§ **ASSIGNMENT**:
Pictures excluded, copy word for word the lines from the one holding "The image size" through the last line below.

=-=-=-=-=

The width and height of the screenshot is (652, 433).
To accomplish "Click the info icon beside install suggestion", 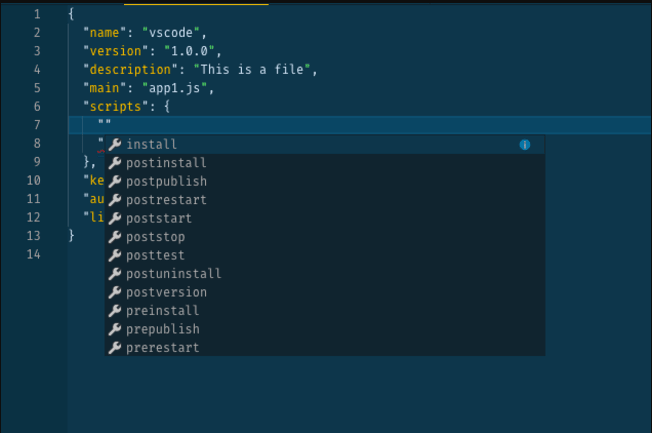I will (525, 145).
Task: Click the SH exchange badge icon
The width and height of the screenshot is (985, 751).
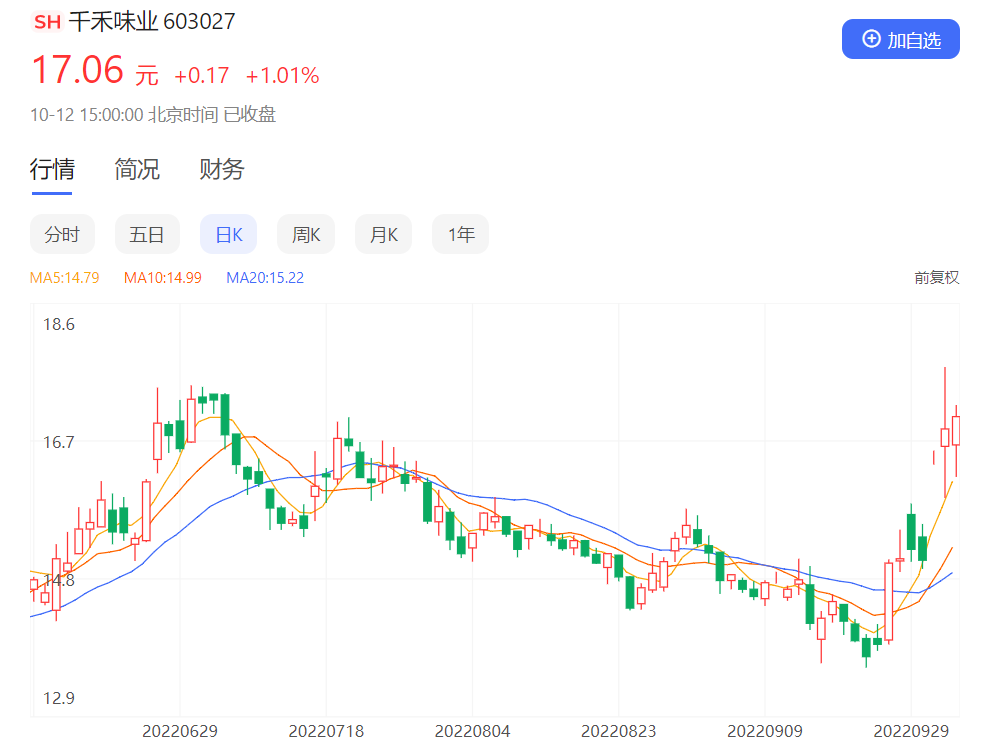Action: (47, 22)
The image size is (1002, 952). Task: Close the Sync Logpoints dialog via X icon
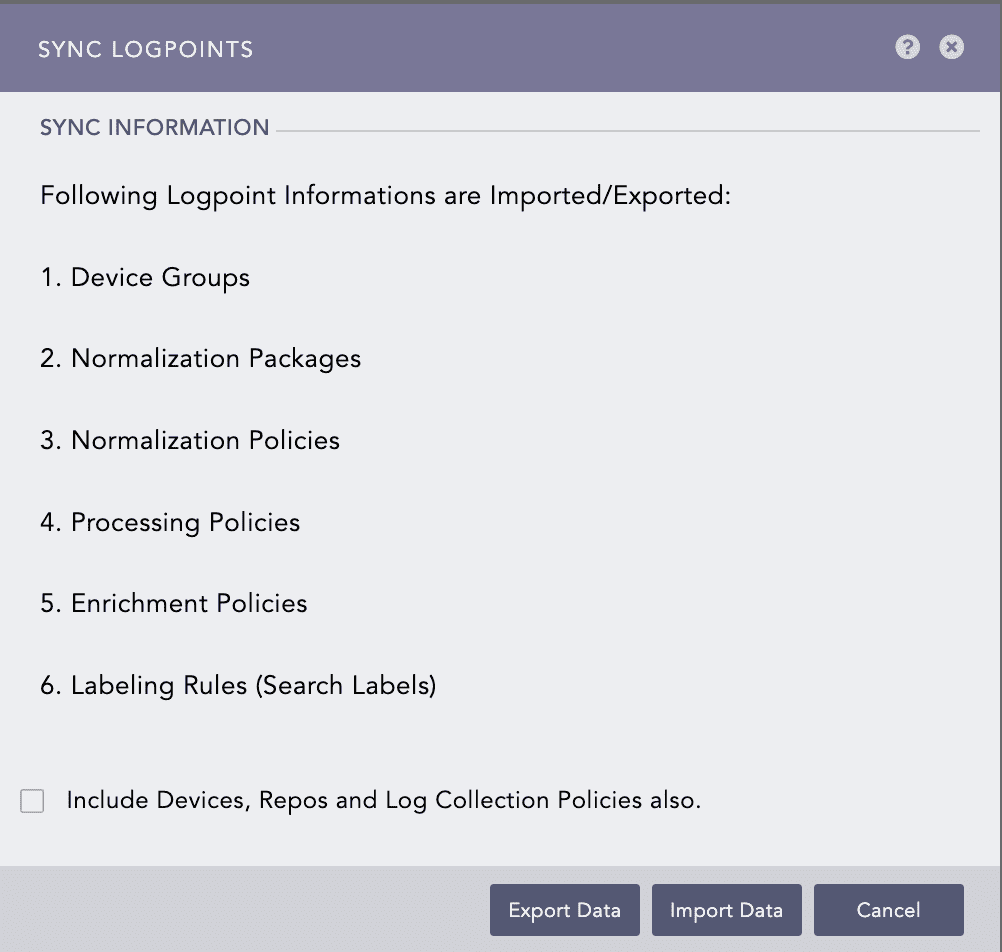pos(951,47)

=-=-=-=-=

§ **SOLUTION BELOW**:
The image size is (1002, 952). Task: Close the Sync Logpoints dialog via X icon
pos(951,47)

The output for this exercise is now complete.